PAGE TEXT —
==============================
Spinal Fusion Explained

Understanding the Most Common Procedure in Spine Surgery

Introduction:

The term fusion is often scary for patients. “Will my back stop moving? Will it help cure my pain? Will I be worse off than I started?” Those are just a sampling of the questions I often get. Patients have heard horror stories from friends and family, and thus carry a healthy amount of fear about lumbar fusion. Although lumbar fusion is a major spine operation and should be undertaken only with careful thought, it has the power to dramatically transform your life and lead to improved function. In this article, we will answer the patient questions listed above, explain what spinal fusion is used for, and identify the different types of lumbar fusion. We will also discuss the long-term efficacy of the procedure.

What is a lumbar fusion?

A lumbar fusion is a surgical procedure performed to get at least two adjacent lumbar vertebrae to grow together (fuse) to become one bone. Spinal fusions are similar in concept to healing a broken bone. When you have a broken bone, your body tries to fuse the shattered ends together to make the bone whole again. In a spinal fusion, you are creating a similar biological process to get two vertebrae to fuse together via a bony bridge without causing a break.

Will lumbar fusion reduce the motion across your back? The short answer is yes, but then why would so many patients benefit from lumbar fusion?  The longer answer is that most candidates for lumbar fusion are so degenerated already they have little if any motion remaining. Lumbar fusion is incredibly well tolerated in these individuals because they have already “paid” the “cost” of the procedure (the loss of motion). Spinal disease can become so crippling that a lumbar fusion in the right candidate can dramatically increase functional capacity, including ability to walk and perform daily activities.
==============================
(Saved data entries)
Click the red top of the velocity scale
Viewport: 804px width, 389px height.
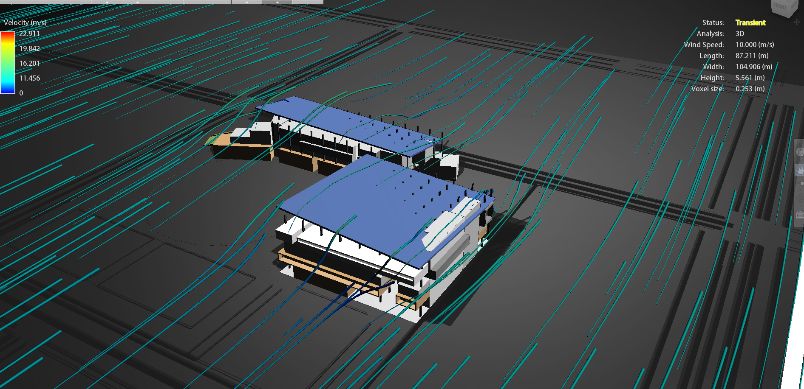(7, 34)
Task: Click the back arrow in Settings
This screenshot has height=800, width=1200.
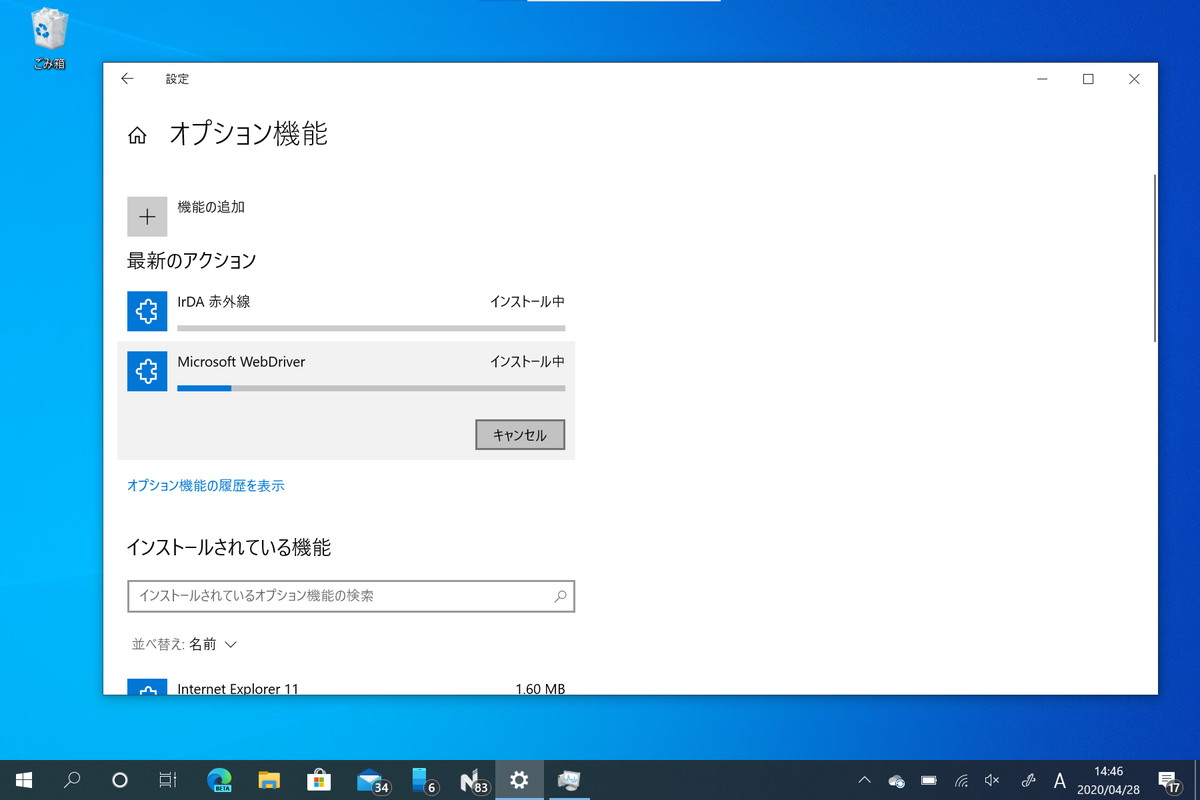Action: pos(127,78)
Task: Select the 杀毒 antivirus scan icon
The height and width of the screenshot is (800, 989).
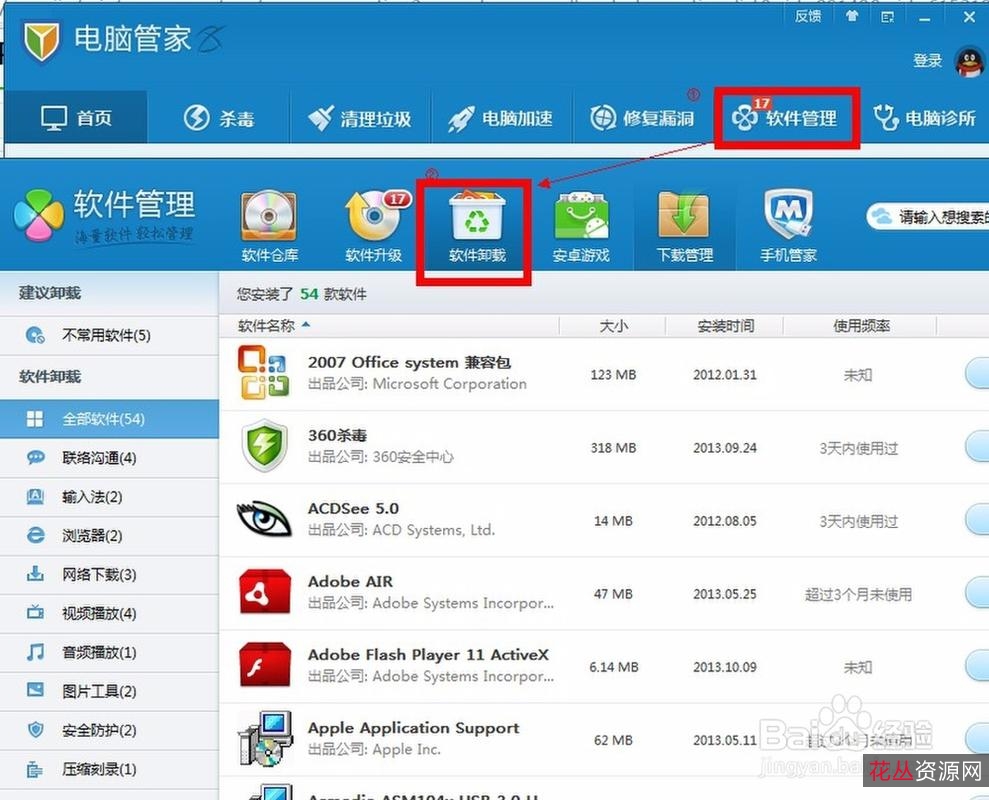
==============================
SET OF TASKS —
[1] Answer these questions using the spinal fusion article.
(a) How many adjacent lumbar vertebrae does a lumbar fusion aim to make grow together into one bone, at minimum?
(b) Which healing process are spinal fusions similar to in concept?
(c) How much motion do most candidates for lumbar fusion have left, according to the article?
[2] Return the stretch of the spinal fusion article from "Spinal Fusion Explained" through "of the procedure.".
[3] Summarize the spinal fusion article in two sentences.

ANSWERS PER TASK —
[1]
(a) At least two.
(b) Healing a broken bone.
(c) Little if any, because they are already so degenerated.

[2]
Spinal Fusion Explained

Understanding the Most Common Procedure in Spine Surgery

Introduction:

The term fusion is often scary for patients. “Will my back stop moving? Will it help cure my pain? Will I be worse off than I started?” Those are just a sampling of the questions I often get. Patients have heard horror stories from friends and family, and thus carry a healthy amount of fear about lumbar fusion. Although lumbar fusion is a major spine operation and should be undertaken only with careful thought, it has the power to dramatically transform your life and lead to improved function. In this article, we will answer the patient questions listed above, explain what spinal fusion is used for, and identify the different types of lumbar fusion. We will also discuss the long-term efficacy of the procedure.

[3] A lumbar fusion is a major operation that makes at least two adjacent lumbar vertebrae grow together into one bone through a bony bridge, much like the body heals a broken bone. It does reduce back motion, but most candidates already have little motion left, so in the right patient it is well tolerated and can dramatically improve function, including the ability to walk and perform daily activities.